### Records for processing ###
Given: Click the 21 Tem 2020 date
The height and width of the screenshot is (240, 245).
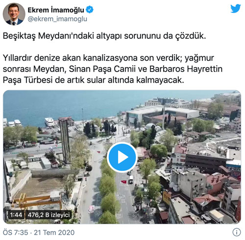Looking at the screenshot, I should 54,233.
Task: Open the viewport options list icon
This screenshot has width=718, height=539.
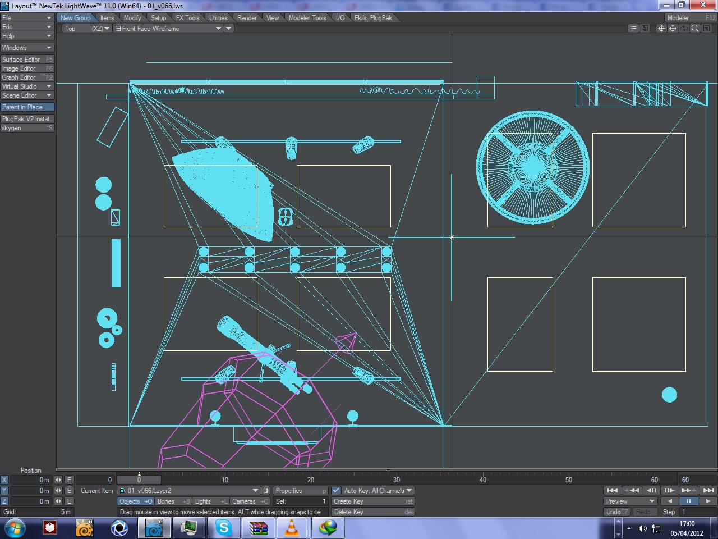Action: (633, 29)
###
Brief: What is the exact wording of the lines from the one bearing "Task: Open the viewport options list icon" through the final line of the records above? Write it out without the pictures.

Solution below:
Task: Open the viewport options list icon
This screenshot has width=718, height=539.
Action: (633, 29)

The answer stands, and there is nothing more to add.